The Year's Best Science Fiction: Fifth Annual Collection
- Dust jacket of 1st edition
- Editor: Gardner Dozois
- Cover artist: Alan Gutierrez
- Language: English
- Series: The Year's Best Science Fiction
- Genre: Science fiction
- Publisher: St. Martin's Press
- Publication date: 1988
- Publication place: United States
- Media type: Print (hardcover & trade paperback)
- Pages: xxv & 678 pp
- ISBN: 9780312018535
- OCLC: 18121368
- Dewey Decimal: 813.0876
- LC Class: PN6071.S33 Y432 1988
- Preceded by: The Year's Best Science Fiction: Fourth Annual Collection
- Followed by: The Year's Best Science Fiction: Sixth Annual Collection

= The Year's Best Science Fiction: Fifth Annual Collection =

1988 anthology of science fiction short stories edited by Gardner Dozois

The Year's Best Science Fiction: Fifth Annual Collection is an anthology of science fiction short stories edited by Gardner Dozois, the fifth volume in an ongoing series. It was first published in hardcover and trade paperback by St. Martin's Press in May 1988, with the latter reprinted in June 1994. The first British edition was published in hardcover and trade paperback by Robinson in September 1988, under the alternate title Best New SF 2.

==Summary==
The book collects twenty-eight novellas, novelettes and short stories by various science fiction authors, with an introductory summation of the year, notes and concluding bibliography by the editor.
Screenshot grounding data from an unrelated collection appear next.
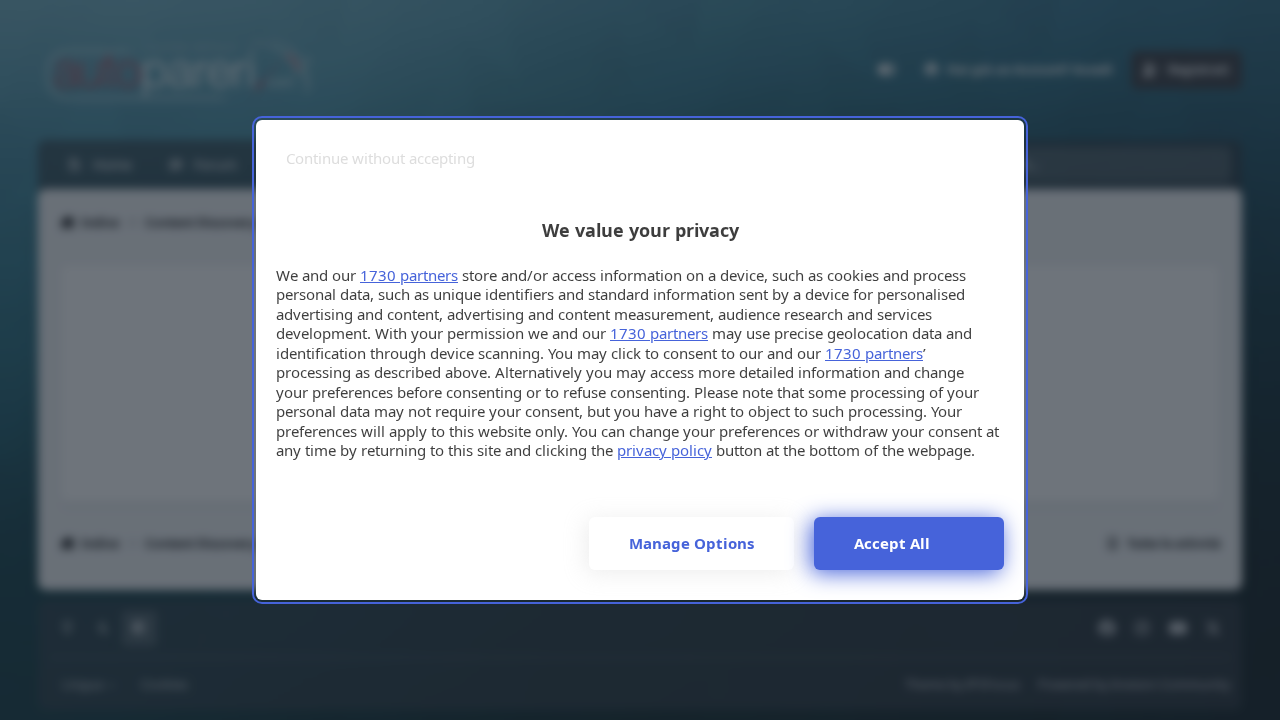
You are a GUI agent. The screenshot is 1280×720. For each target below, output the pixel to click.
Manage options (691, 543)
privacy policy (664, 450)
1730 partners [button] (409, 275)
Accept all (892, 543)
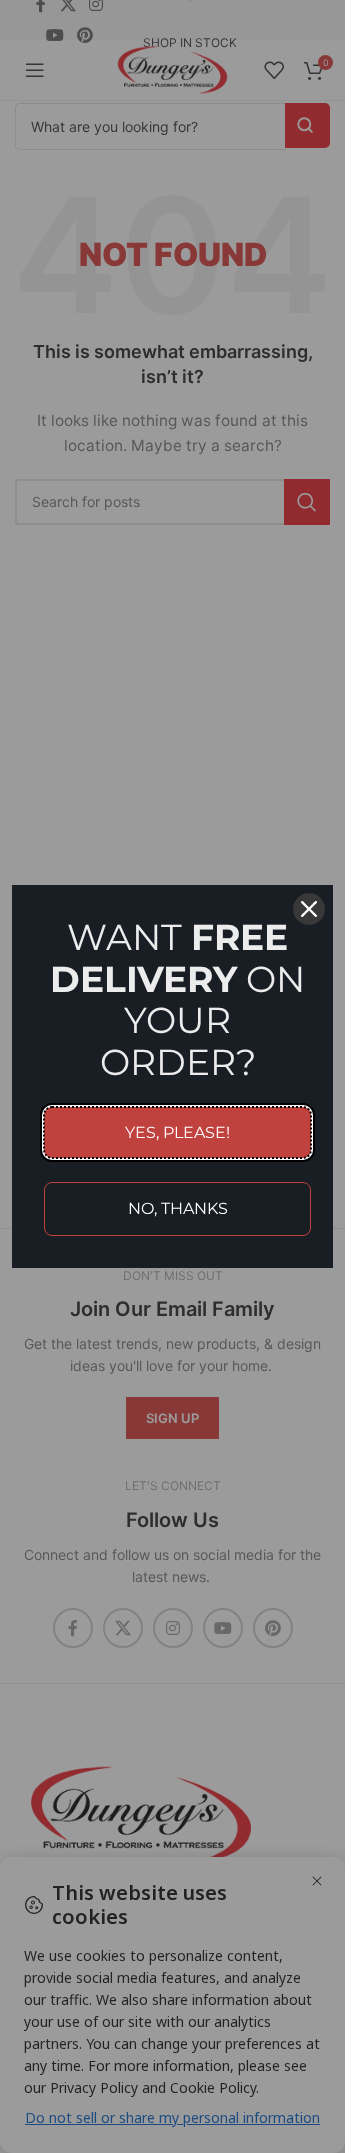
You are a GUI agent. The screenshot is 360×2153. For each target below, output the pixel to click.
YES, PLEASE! (177, 1132)
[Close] (309, 909)
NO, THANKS (178, 1208)
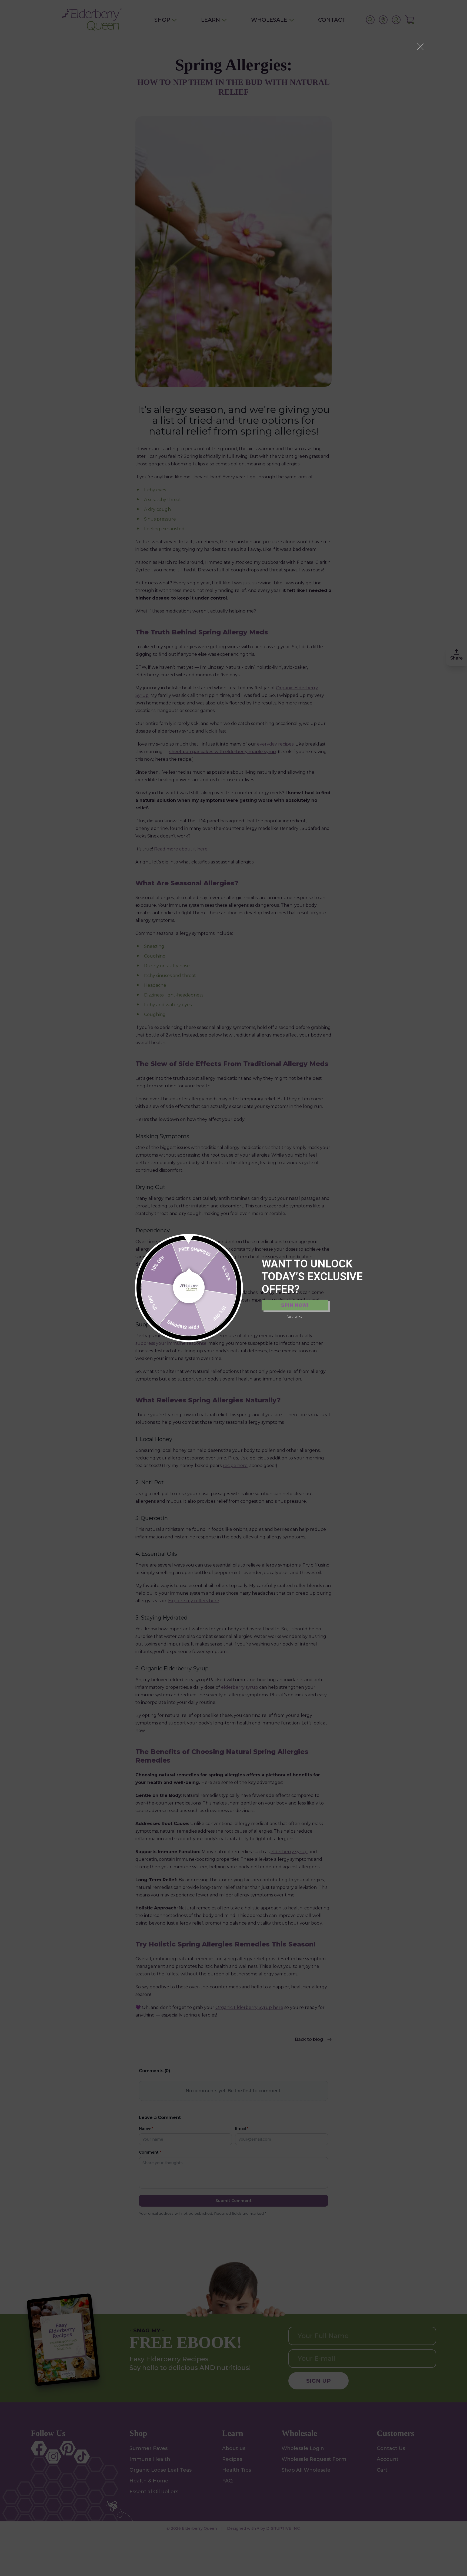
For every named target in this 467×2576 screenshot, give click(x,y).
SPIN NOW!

The stories were previously published in 1987 in various science fiction and other magazines.

==Contents==
- "Summation: 1987" (Gardner Dozois)
- "Rachel in Love" (Pat Murphy)
- "Dream Baby" (Bruce McAllister)
- "Flowers of Edo" (Bruce Sterling)
- "Forever Yours, Anna" (Kate Wilhelm)
- "At the Cross-Time Jaunter's Ball" (Alexander Jablokov)
- "Dinosaurs" (Walter Jon Williams)
- "Perpetuity Blues" (Neal Barrett, Jr.)
- "The Temporary King" (Paul J. McAuley)
- "Buffalo Gals, Won't You Come Out Tonight" (Ursula K. Le Guin)
- "The Pardoner's Tale" (Robert Silverberg)
- "Glass Cloud" (James Patrick Kelly)
- "The Evening and the Morning and the Night" (Octavia E. Butler)
- "Night of the Cooters" (Howard Waldrop)
- "Angel" (Pat Cadigan)
- "Shades" (Lucius Shepard)
- "The Faithful Companion at Forty" (Karen Joy Fowler)
- "Candle in a Cosmic Wind" (Joseph Manzione)
- "The Emir's Clock" (Ian Watson)
- "Ever After" (Susan Palwick)
- "The Forest of Time" (Michael Flynn)
- "The Million-Dollar Wound" (Dean Whitlock)
- "The Moon of Popping Trees" (R. Garcia y Robertson)
- "Diner" (Neal Barrett, Jr.)
- "All the Hues of Hell" (Gene Wolfe)
- "Halley's Passing" (Michael McDowell)
- "America" (Orson Scott Card)
- "For Thus Do I Remember Carthage" (Michael Bishop)
- "Mother Goddess of the World" (Kim Stanley Robinson)
- "Honorable Mentions: 1987" (Gardner Dozois)

==Awards==
The anthology placed second in the 1989 Locus Poll Award for Best Anthology.